In NASCAR these days, the rich
just seem to get richer.
Martin Truex, Jr. won the Quaker State 400 at Kentucky Speedway in
dominant fashion Saturday night, winning all three stages and leading 174 laps en
route to his fourth victory of the 2018 campaign. By the numbers, the defending
Monster Energy NASCAR Cup Series champion is having a better 2018 season than
he had a year ago. And yet, the Mayetta, NJ native is only third-best on the
win list, behind five-time winners Kyle Busch and Kevin Harvick.
Between them, Busch, Harvick and
Truex have rode roughshod over the competition this season, gathering up 14
checkered flags in 19 starts. That’s a degree of dominance unprecedented since
the heyday of Petty, Pearson and Yarborough in the 1970s, when less than a
half-dozen teams won with any real regularity.
Lately, it has gotten to the
point where organizations like Team Penske, Hendrick Motorsports and Richard
Childress Racing -- championship-caliber teams in any other campaign -- are
resorting to desperate measures just to keep pace with NASCAR’s new, holy
triumvirate.
Penske’s Brad Keselowski
and Stewart Haas Racing driver Kurt Busch were the only drivers to cramp
Truex’s style Saturday night, and they did so only by implementing contrarian
race strategies; taking two-tires and remaining on-track for as long as
possible in hope of catching a fluke caution flag and trapping Truex a lap
down.
Truex: Four wins and counting. |
Hope, they say, is a lousy
business plan. But for anyone not named Busch, Harvick or Truex, hope is about
all that’s left these days.
It’s virtually impossible to
imagine any of NASCAR’s “Big Three” failing to advance to the championship
finale at Homestead. For as dominant as they have been in the win column, Busch,
Harvick and Truex hold comfortable margins in playoff points, as well. Behind
Busch (30), Harvick (27) and Truex (25), the next-best driver in the playoff
points category is Clint Bowyer, with 10. No other driver has more than seven
playoff points, meaning that the “Big Three” can have one bad race in every
three-race playoff round, and still advance.

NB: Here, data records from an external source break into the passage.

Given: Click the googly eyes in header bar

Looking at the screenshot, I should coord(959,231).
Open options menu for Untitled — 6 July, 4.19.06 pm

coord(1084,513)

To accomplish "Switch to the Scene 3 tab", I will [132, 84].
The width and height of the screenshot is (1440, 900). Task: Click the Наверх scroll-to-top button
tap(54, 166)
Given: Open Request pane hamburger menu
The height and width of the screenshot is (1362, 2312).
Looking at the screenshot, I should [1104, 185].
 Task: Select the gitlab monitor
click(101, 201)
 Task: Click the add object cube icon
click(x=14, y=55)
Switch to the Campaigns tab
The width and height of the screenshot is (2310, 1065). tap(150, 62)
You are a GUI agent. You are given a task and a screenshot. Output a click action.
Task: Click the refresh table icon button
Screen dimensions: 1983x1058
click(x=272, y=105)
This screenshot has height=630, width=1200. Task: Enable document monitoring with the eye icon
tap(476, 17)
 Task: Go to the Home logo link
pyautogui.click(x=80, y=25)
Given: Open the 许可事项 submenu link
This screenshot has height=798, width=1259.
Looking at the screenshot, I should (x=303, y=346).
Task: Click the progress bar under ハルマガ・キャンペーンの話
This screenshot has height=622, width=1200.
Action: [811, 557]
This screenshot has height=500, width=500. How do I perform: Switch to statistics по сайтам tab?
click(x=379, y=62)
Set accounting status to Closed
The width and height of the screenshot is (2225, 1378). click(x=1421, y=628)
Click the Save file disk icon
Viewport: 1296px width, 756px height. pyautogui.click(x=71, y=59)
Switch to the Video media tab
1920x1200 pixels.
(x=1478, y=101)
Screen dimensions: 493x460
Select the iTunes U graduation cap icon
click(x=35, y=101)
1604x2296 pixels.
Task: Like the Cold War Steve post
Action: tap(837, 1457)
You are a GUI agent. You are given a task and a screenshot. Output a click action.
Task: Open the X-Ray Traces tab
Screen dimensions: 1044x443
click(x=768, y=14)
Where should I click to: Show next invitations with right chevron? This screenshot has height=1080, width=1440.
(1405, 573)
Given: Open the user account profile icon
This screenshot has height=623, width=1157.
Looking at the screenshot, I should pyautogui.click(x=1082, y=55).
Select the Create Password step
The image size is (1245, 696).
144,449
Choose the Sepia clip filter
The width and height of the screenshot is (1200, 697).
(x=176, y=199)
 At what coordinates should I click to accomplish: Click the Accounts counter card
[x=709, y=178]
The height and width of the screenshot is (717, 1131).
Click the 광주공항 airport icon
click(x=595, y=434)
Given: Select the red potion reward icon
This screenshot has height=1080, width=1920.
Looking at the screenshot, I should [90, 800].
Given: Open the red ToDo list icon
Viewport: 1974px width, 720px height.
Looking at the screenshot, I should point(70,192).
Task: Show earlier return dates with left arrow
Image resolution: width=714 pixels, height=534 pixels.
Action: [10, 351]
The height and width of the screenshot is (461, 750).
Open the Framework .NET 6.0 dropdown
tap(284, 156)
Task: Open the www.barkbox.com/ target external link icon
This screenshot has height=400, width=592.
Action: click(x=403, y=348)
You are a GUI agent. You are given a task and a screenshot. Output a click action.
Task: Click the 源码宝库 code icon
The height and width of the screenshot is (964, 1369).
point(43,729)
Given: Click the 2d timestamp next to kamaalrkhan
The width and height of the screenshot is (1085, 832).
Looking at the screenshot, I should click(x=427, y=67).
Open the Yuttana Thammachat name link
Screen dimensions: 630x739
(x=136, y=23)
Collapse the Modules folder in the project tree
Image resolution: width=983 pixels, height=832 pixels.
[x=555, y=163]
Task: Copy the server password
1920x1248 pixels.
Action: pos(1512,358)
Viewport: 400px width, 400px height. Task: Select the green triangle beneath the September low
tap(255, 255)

Busch, Harvick and Truex have been
particularly dominant on the sport’s bread-and-butter, 1.5-mile ovals this
season, winning every single start at those intermediate venues. With fully
half of the MENCS playoffs contested on 1.5-mile tracks -- including the season
finale at Homestead Miami Speedway on Nov. 19 – it’s tough to imagine anyone
else crashing their championship party.
Granted, there’s still a long
way to go. Seven weeks remain before the start of the MENCS playoffs; ample
time for someone to catch fire and insert themselves into the championship
discussion. Bowyer, Logano, Erik Jones have all visited Victory Lane at least once
this season, and while Austin Dillon has plummeted in the standings since his
season-opening Daytona 500 win, his ticket is punched for the playoffs.
There are at least a dozen
others – Keselowski, Kurt Busch, Kyle Larson, Denny Hamlin and Ryan Blaney at
the head of the list – who could crack Victory Lane before the playoffs begin.
And with the memory of the 2011 season still fresh in our minds – when a
winless Tony Stewart staggered haplessly into the playoffs, then reeled off
five wins in the final 10 races en route to the championship – hope springs
eternal.
But someone needs to start
showing signs of life, almost immediately, if they hope to unseat Busch,
Harvick and Truex from the championship table.